**Required work**
Starting at the first line of the data, please print exactly those lines through the one that holds "You are a computer-use agent. This", omitting every picture.

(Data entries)
====================
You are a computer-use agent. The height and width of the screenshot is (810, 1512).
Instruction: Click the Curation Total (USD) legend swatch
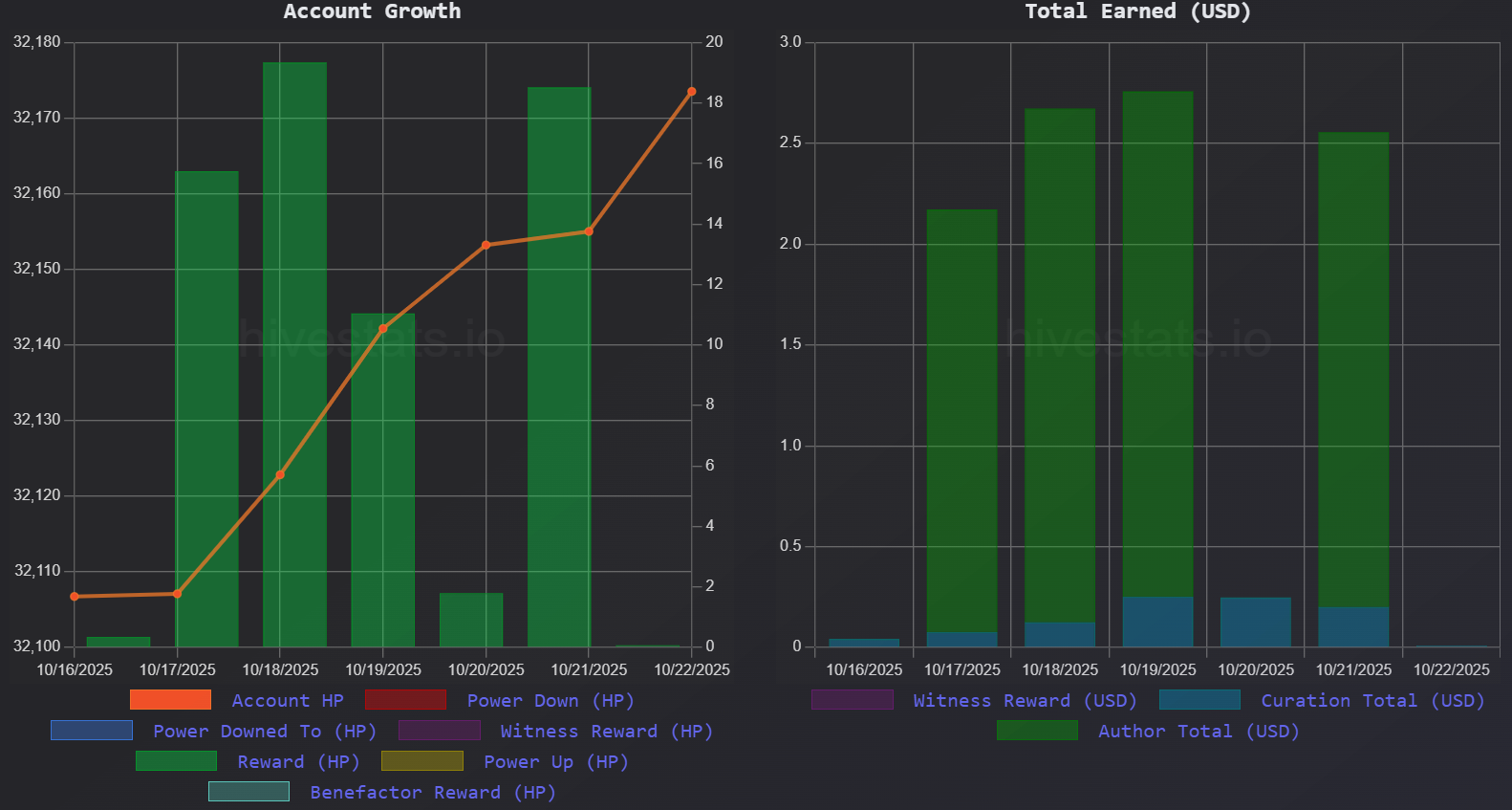[x=1199, y=700]
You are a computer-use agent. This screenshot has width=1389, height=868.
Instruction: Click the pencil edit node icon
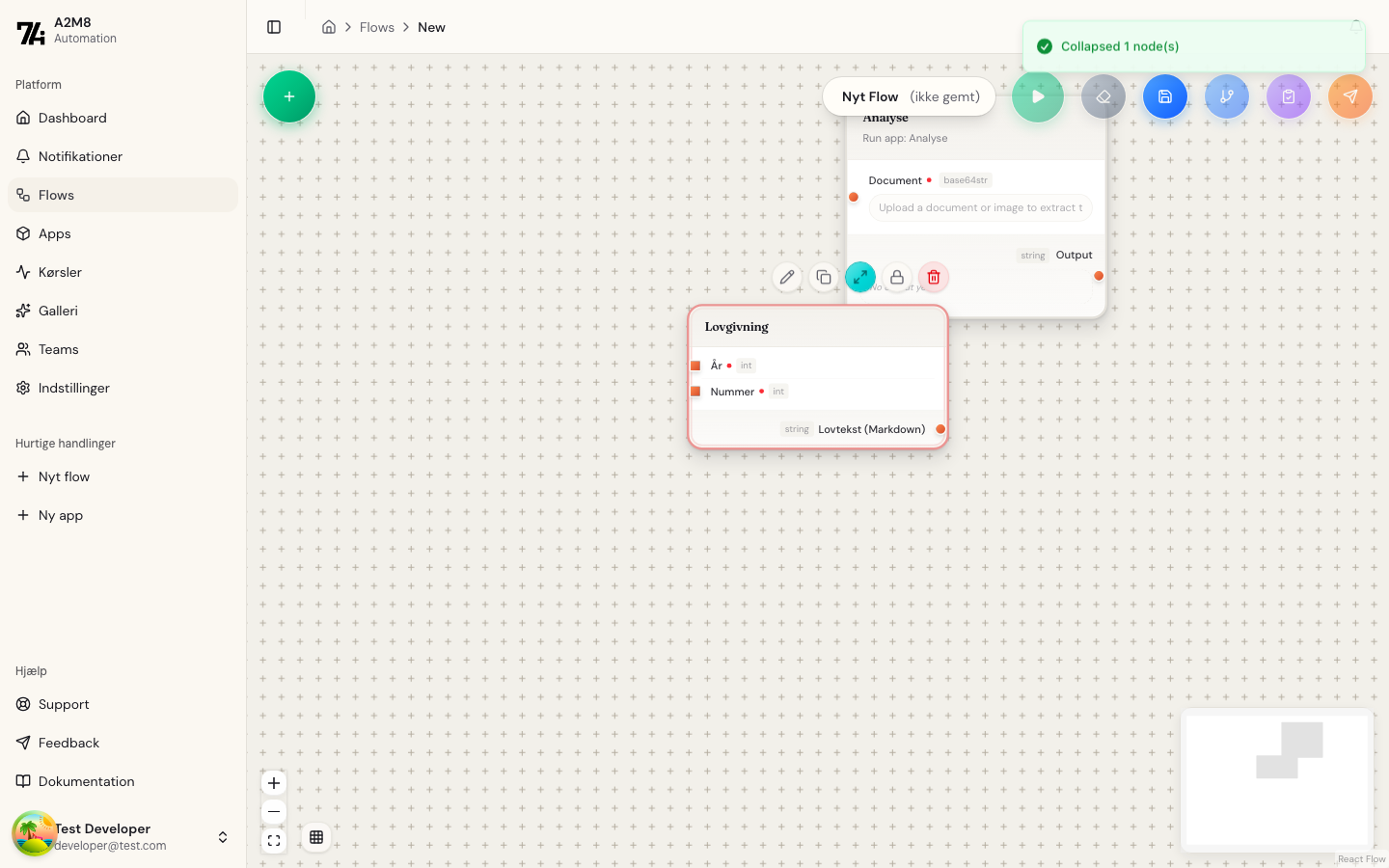(x=787, y=278)
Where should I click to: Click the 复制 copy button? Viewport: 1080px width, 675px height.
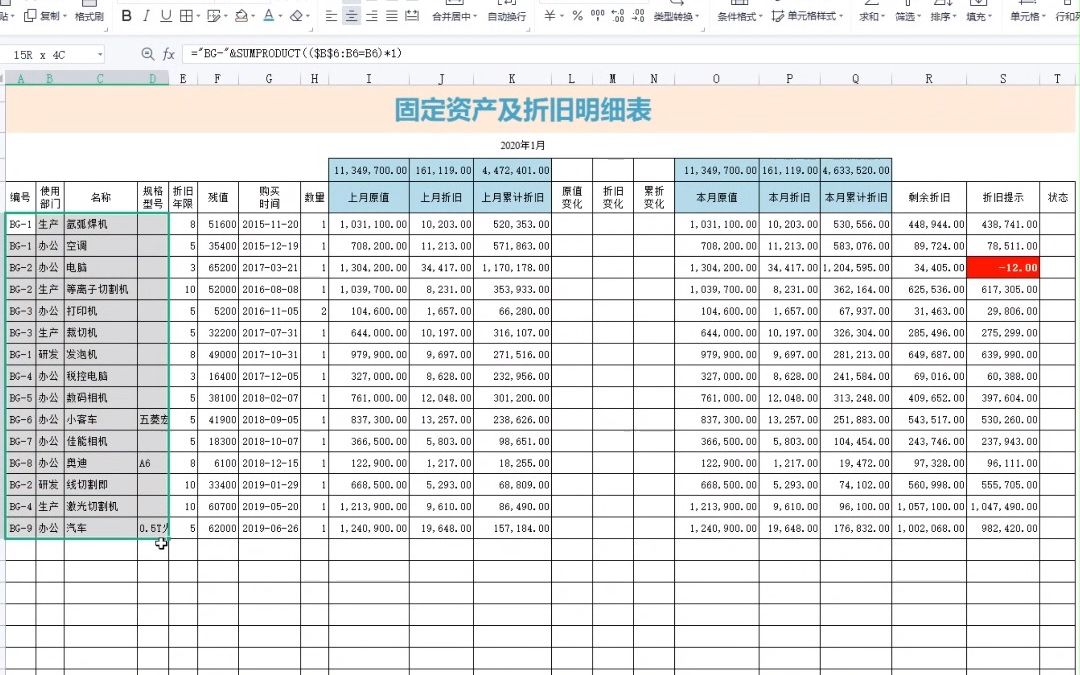click(47, 15)
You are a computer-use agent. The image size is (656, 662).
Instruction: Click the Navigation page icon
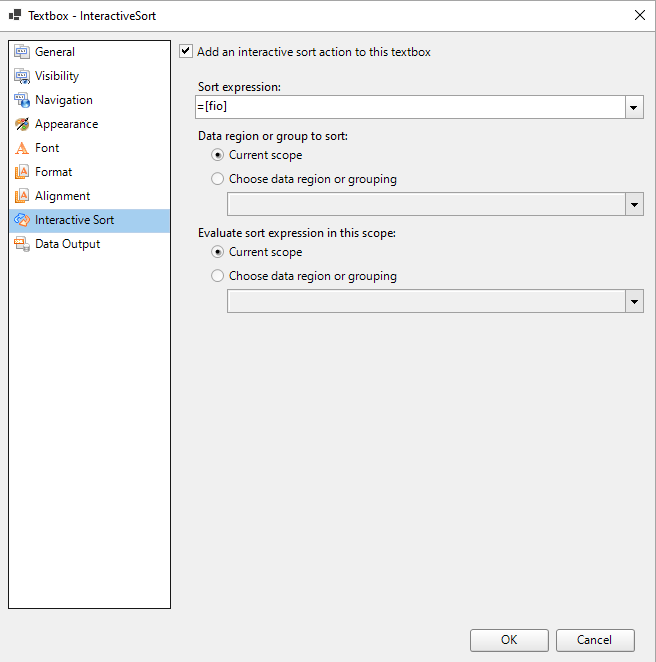tap(22, 100)
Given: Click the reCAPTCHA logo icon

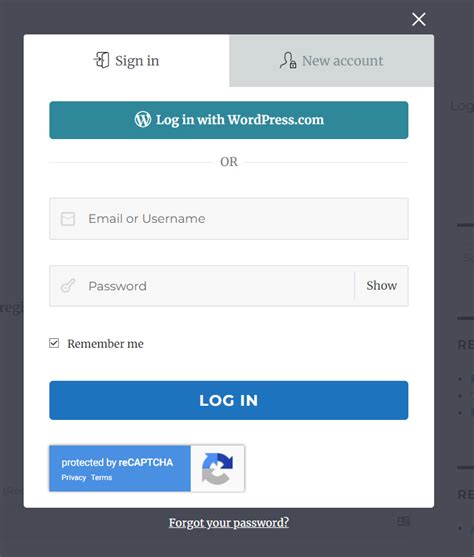Looking at the screenshot, I should (x=217, y=469).
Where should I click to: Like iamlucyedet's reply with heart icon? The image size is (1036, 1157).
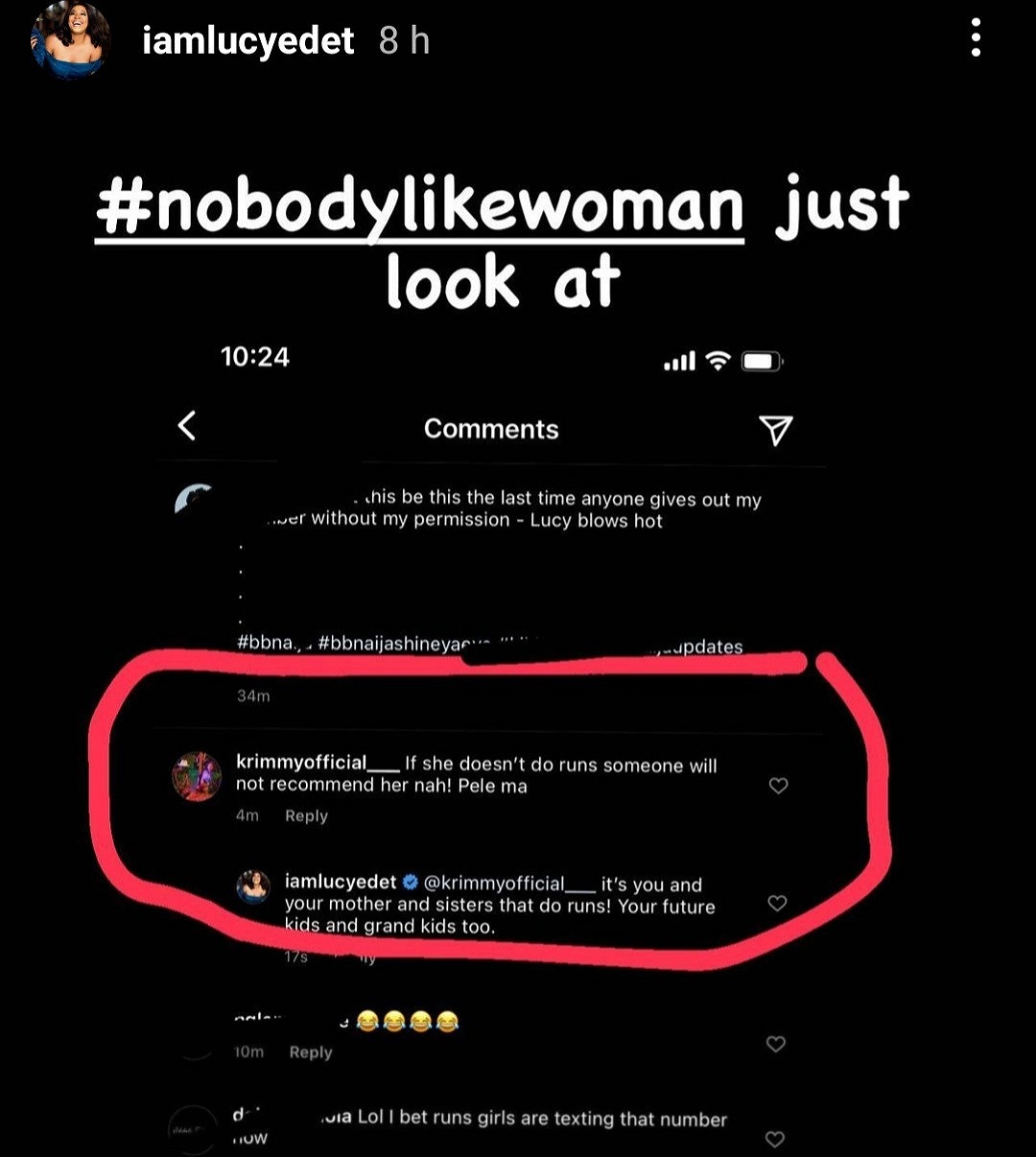click(x=778, y=903)
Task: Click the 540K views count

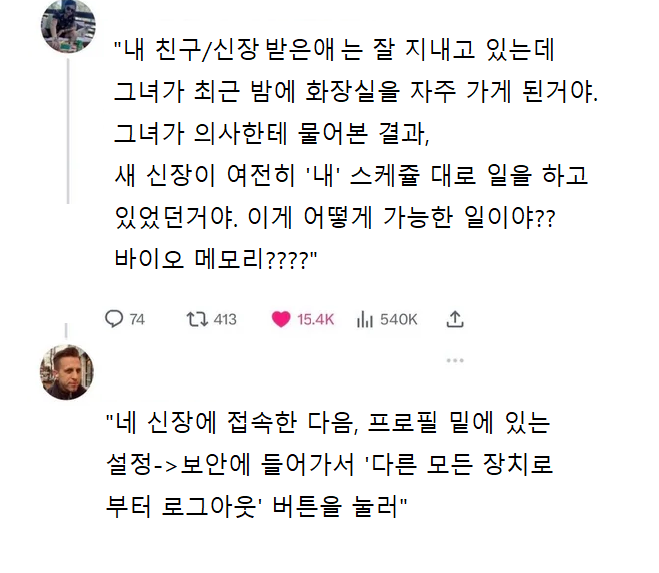Action: pyautogui.click(x=399, y=319)
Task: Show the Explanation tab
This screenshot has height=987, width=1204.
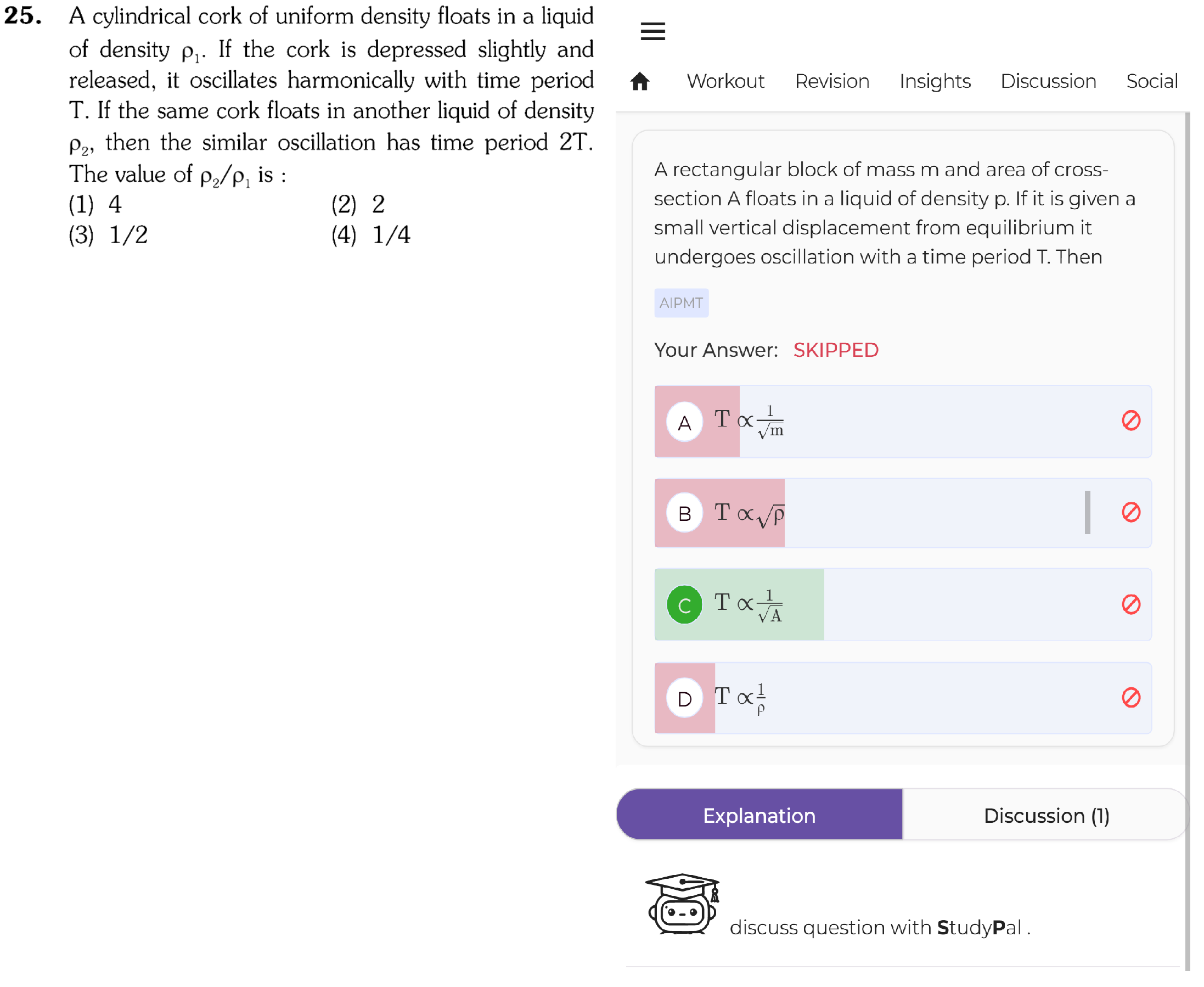Action: (x=759, y=814)
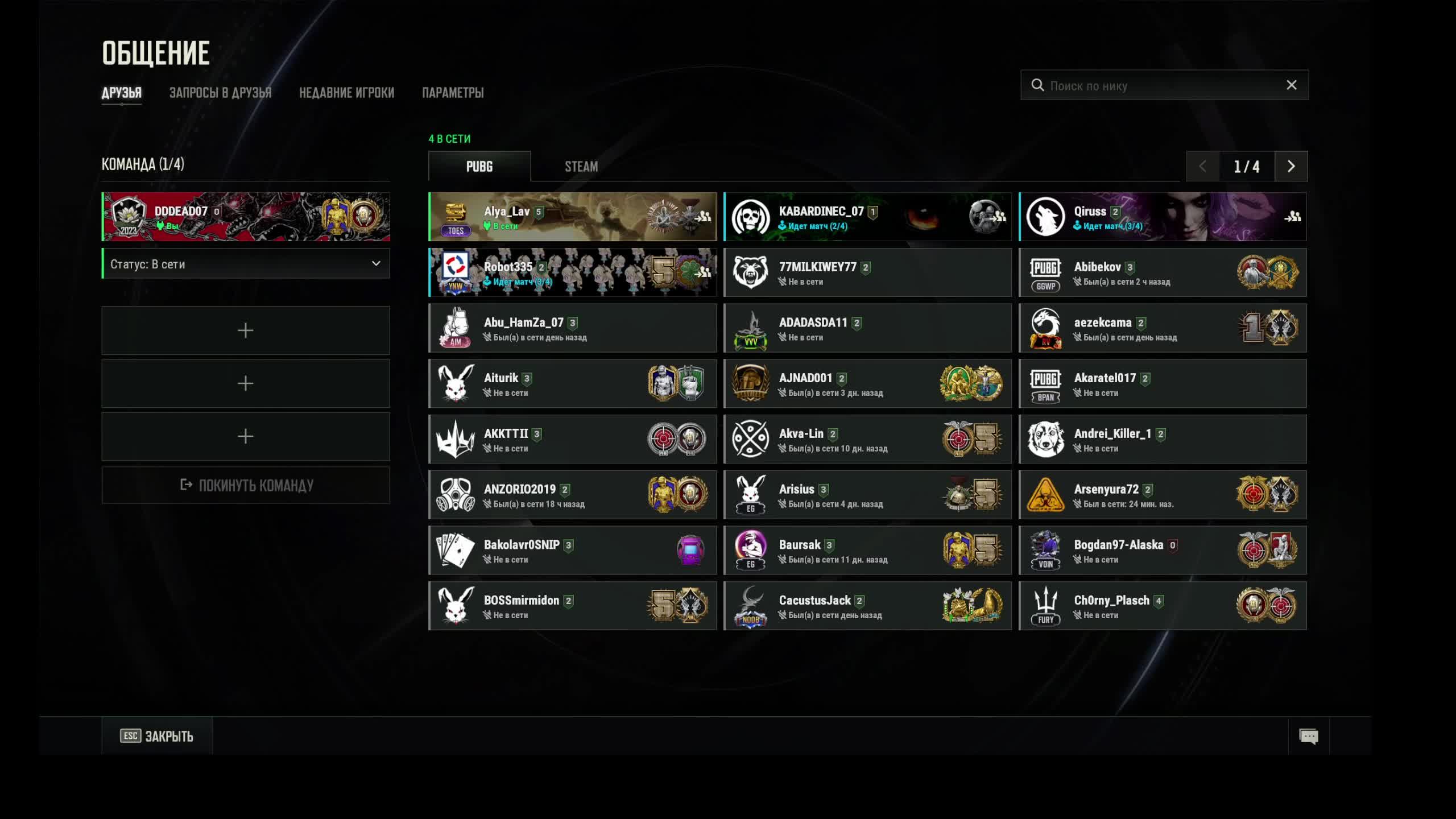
====================
**Your response**
You are a computer-use agent. The height and width of the screenshot is (810, 1512).
Instruction: Click the Curation Total (USD) legend swatch
[x=1199, y=700]
You are a computer-use agent. This screenshot has width=1389, height=868.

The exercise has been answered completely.